━━━━━ GIVEN ENTRIES ━━━━━

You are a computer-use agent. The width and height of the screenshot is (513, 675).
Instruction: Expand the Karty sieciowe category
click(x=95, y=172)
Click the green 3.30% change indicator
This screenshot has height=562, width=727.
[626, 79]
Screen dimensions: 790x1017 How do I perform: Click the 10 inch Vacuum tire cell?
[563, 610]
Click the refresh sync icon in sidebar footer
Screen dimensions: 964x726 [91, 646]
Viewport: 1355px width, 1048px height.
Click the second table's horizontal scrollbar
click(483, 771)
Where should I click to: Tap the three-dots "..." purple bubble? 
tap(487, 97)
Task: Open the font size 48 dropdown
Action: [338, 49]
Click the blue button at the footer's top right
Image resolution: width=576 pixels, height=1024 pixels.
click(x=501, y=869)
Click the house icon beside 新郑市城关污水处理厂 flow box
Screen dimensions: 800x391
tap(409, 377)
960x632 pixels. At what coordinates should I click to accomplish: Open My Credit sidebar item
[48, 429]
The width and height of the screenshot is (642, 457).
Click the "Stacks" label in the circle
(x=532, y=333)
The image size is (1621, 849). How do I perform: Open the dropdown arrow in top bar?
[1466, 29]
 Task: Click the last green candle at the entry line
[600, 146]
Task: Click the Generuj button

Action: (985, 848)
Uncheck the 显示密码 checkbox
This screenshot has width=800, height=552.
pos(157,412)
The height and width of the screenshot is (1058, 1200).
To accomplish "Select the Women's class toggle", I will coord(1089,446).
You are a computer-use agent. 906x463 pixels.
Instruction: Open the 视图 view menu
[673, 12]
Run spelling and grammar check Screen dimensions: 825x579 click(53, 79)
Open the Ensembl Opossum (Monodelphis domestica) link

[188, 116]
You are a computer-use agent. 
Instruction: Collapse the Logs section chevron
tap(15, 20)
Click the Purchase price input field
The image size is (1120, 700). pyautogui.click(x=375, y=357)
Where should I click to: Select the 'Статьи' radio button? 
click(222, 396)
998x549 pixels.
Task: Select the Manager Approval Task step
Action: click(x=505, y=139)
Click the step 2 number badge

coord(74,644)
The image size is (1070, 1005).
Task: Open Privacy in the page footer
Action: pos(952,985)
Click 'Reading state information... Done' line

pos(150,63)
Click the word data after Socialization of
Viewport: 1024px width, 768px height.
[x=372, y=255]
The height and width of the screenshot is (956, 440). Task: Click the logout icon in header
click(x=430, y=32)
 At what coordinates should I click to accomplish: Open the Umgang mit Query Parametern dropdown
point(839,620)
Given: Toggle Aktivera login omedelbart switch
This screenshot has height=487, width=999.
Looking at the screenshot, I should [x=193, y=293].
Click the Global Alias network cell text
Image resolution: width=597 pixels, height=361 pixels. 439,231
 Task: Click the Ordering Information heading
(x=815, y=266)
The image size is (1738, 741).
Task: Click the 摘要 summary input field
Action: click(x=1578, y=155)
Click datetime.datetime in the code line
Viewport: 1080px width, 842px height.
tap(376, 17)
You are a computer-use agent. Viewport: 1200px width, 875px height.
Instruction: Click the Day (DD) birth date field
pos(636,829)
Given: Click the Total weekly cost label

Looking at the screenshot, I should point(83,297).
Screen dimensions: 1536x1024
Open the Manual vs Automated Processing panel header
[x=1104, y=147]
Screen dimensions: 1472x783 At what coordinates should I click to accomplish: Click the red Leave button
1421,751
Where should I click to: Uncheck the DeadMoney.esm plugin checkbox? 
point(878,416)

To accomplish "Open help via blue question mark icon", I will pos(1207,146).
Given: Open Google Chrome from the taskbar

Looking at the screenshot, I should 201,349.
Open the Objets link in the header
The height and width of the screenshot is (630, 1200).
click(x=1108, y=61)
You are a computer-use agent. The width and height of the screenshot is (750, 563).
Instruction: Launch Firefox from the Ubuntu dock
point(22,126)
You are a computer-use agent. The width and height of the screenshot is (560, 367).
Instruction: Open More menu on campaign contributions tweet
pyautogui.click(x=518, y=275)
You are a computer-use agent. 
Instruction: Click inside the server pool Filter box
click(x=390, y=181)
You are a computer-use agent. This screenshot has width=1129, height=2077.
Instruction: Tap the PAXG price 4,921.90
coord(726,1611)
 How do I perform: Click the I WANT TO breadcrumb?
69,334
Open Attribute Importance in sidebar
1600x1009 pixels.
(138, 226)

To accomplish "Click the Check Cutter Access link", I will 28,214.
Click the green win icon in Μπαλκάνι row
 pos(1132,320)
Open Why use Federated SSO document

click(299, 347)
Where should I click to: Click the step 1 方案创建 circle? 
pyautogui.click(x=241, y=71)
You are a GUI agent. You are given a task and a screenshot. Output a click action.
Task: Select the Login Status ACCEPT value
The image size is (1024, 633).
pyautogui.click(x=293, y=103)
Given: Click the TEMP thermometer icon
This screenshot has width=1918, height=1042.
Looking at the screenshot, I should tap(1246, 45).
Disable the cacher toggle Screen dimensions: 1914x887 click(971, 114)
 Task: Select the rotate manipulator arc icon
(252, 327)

━━━━━

→ WHAT THIS TASK INVOLVES:
Your task is to find every line above containing the word "will" and copy it.

→ RESULT OF THIS TASK:
To accomplish "Select the Women's class toggle", I will coord(1089,446).
To accomplish "Open help via blue question mark icon", I will pos(1207,146).
To accomplish "Click the Check Cutter Access link", I will 28,214.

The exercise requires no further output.